> [Work task]:
Could you copy out every line of the data where the word "agent" occurs?

> [Provided entries]:

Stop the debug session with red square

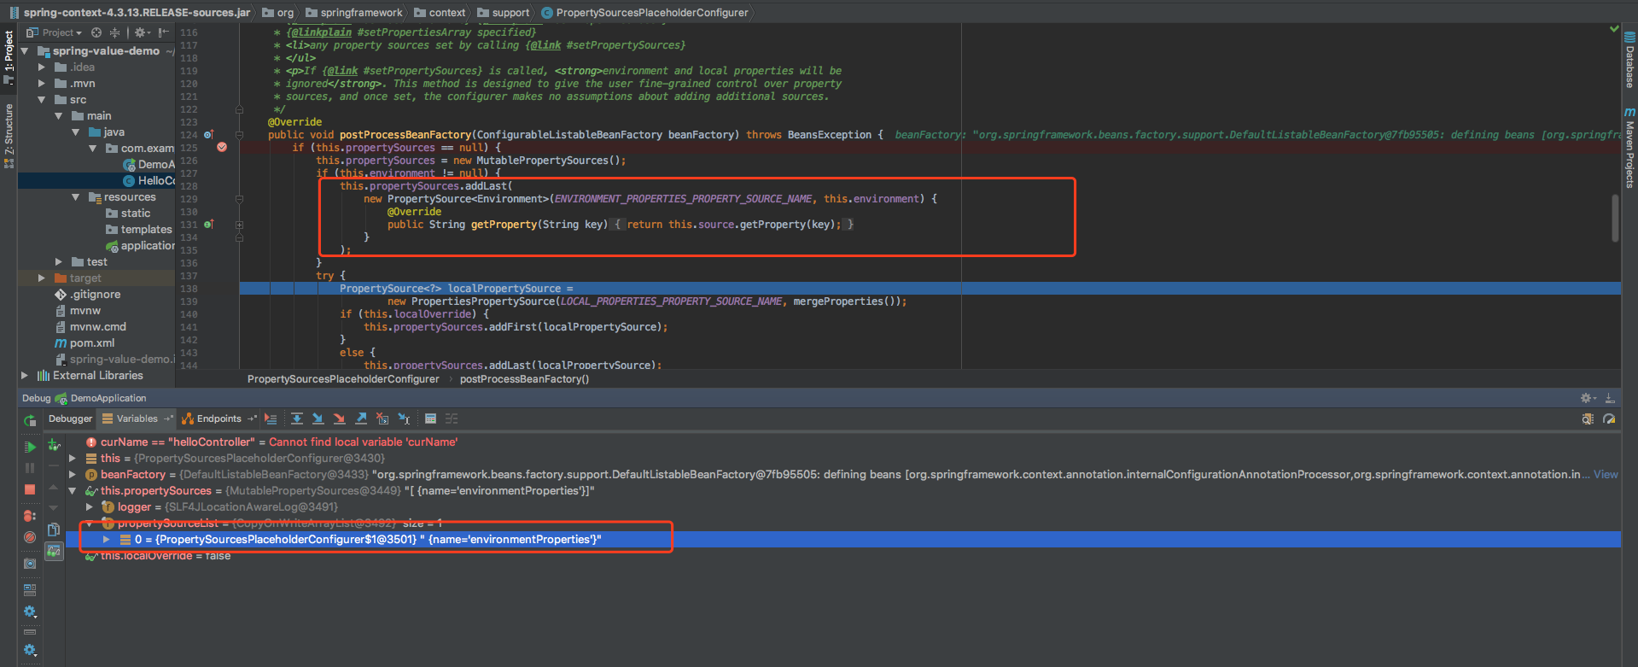pyautogui.click(x=30, y=489)
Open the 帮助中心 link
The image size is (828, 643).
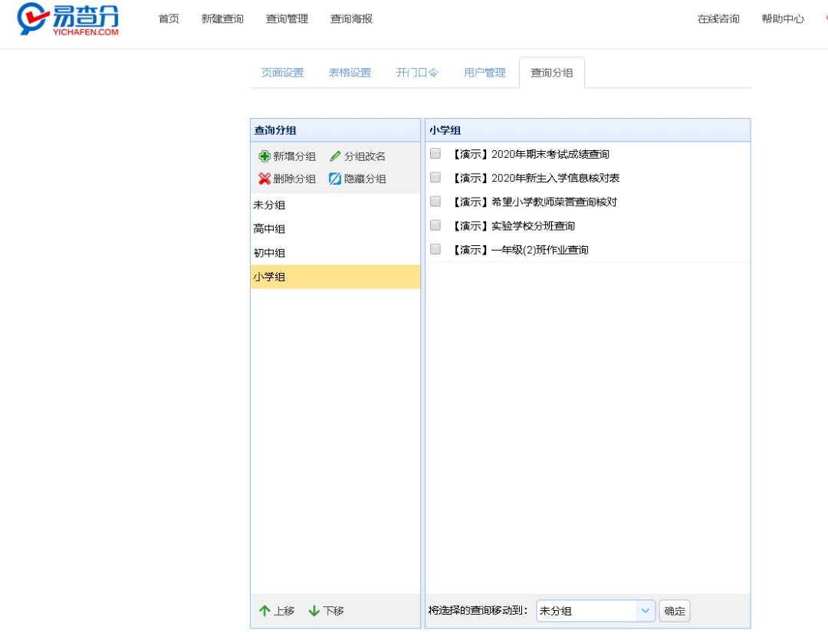[782, 19]
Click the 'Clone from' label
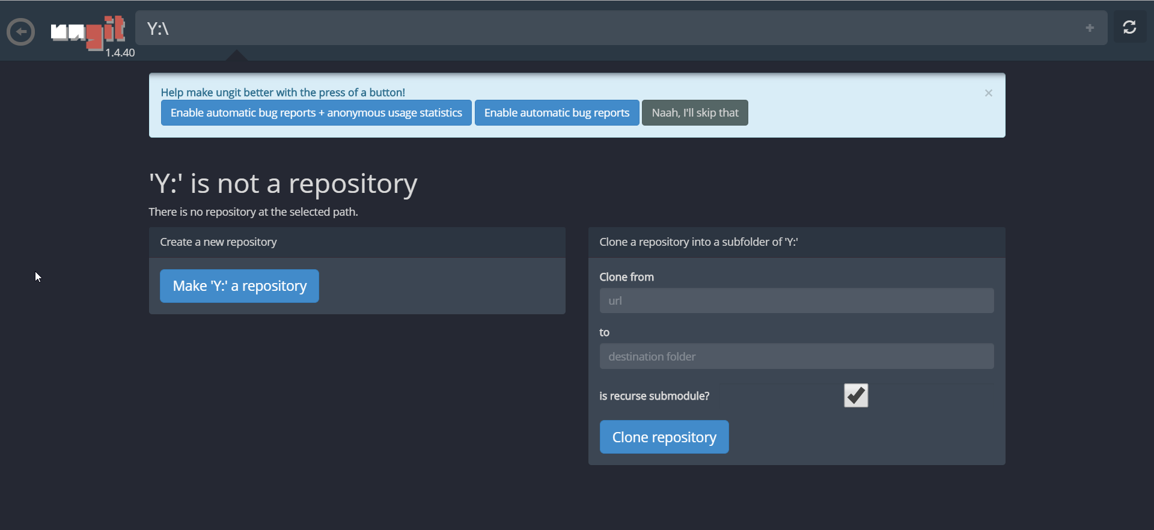 point(626,277)
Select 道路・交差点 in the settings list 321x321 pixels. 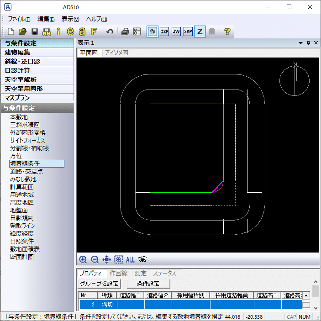26,171
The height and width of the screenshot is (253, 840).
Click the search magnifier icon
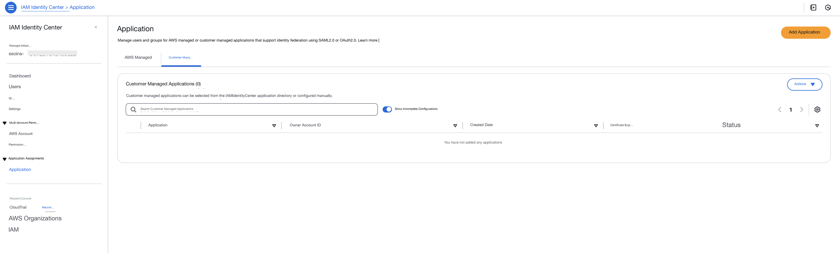pos(133,109)
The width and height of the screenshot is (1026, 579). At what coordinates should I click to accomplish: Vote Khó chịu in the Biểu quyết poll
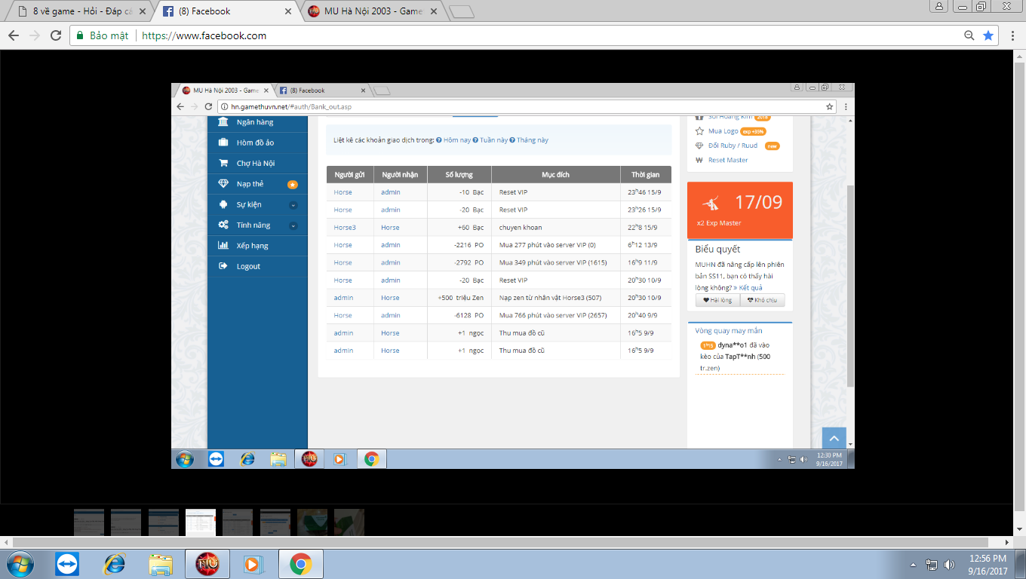pos(761,300)

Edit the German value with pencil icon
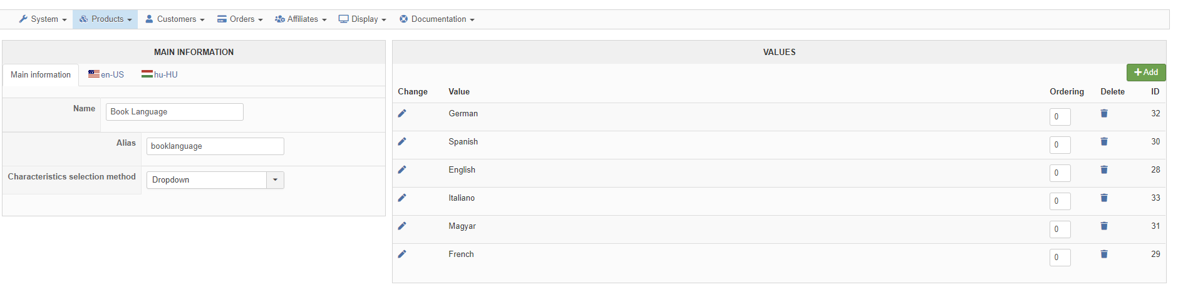pyautogui.click(x=402, y=113)
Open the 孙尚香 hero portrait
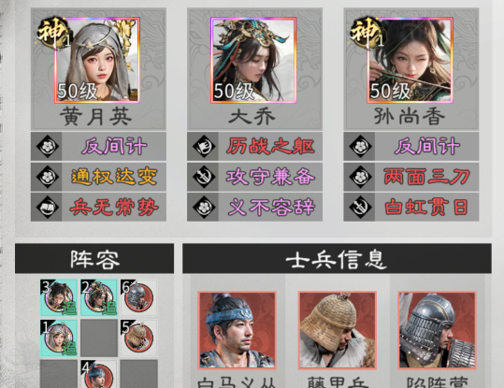This screenshot has height=388, width=504. 410,61
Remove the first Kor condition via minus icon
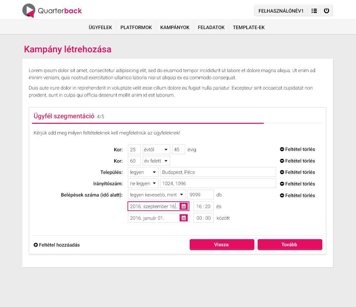 (x=282, y=149)
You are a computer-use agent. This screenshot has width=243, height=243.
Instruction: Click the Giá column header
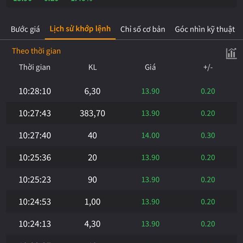pyautogui.click(x=150, y=67)
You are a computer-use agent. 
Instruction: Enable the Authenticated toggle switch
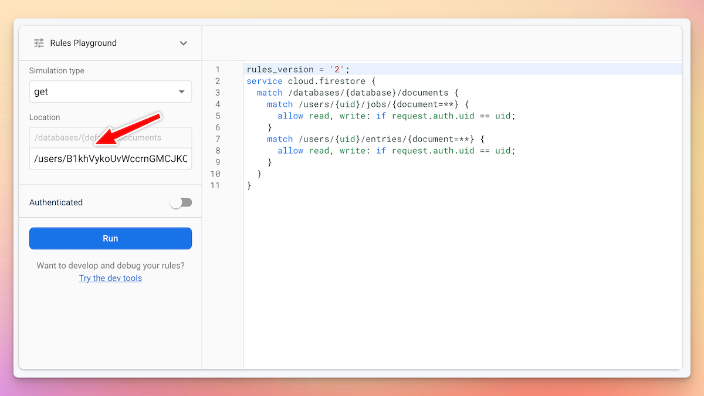[181, 202]
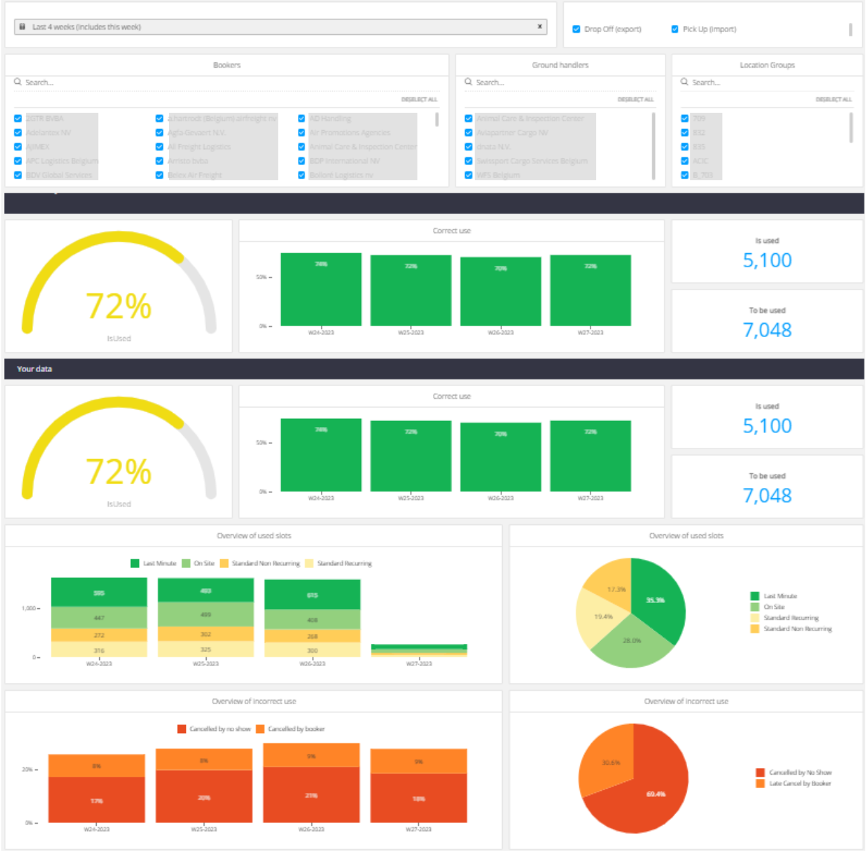Toggle Cancelled by booker legend marker
This screenshot has width=867, height=856.
coord(260,729)
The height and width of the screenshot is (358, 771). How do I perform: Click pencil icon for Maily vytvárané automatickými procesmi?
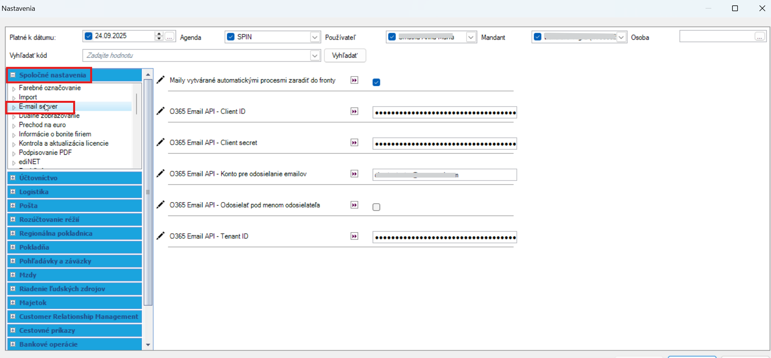coord(161,80)
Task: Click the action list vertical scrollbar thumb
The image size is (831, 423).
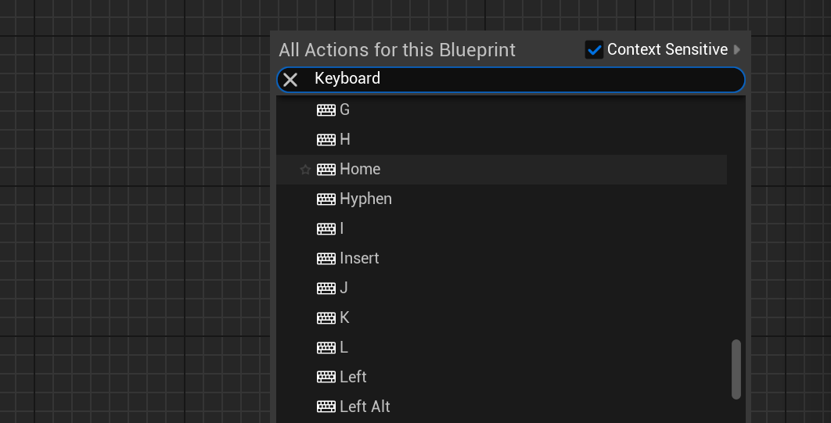Action: [x=736, y=369]
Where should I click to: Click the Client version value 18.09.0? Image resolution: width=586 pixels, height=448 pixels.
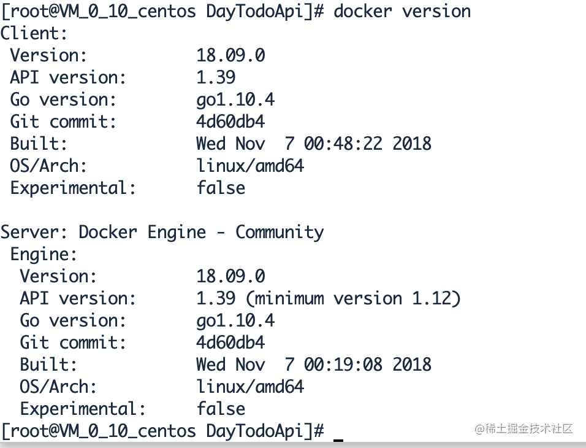click(230, 55)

> [Response to this exercise]:
You are a computer-use agent. This screenshot has width=243, height=243.
You are a computer-use agent. 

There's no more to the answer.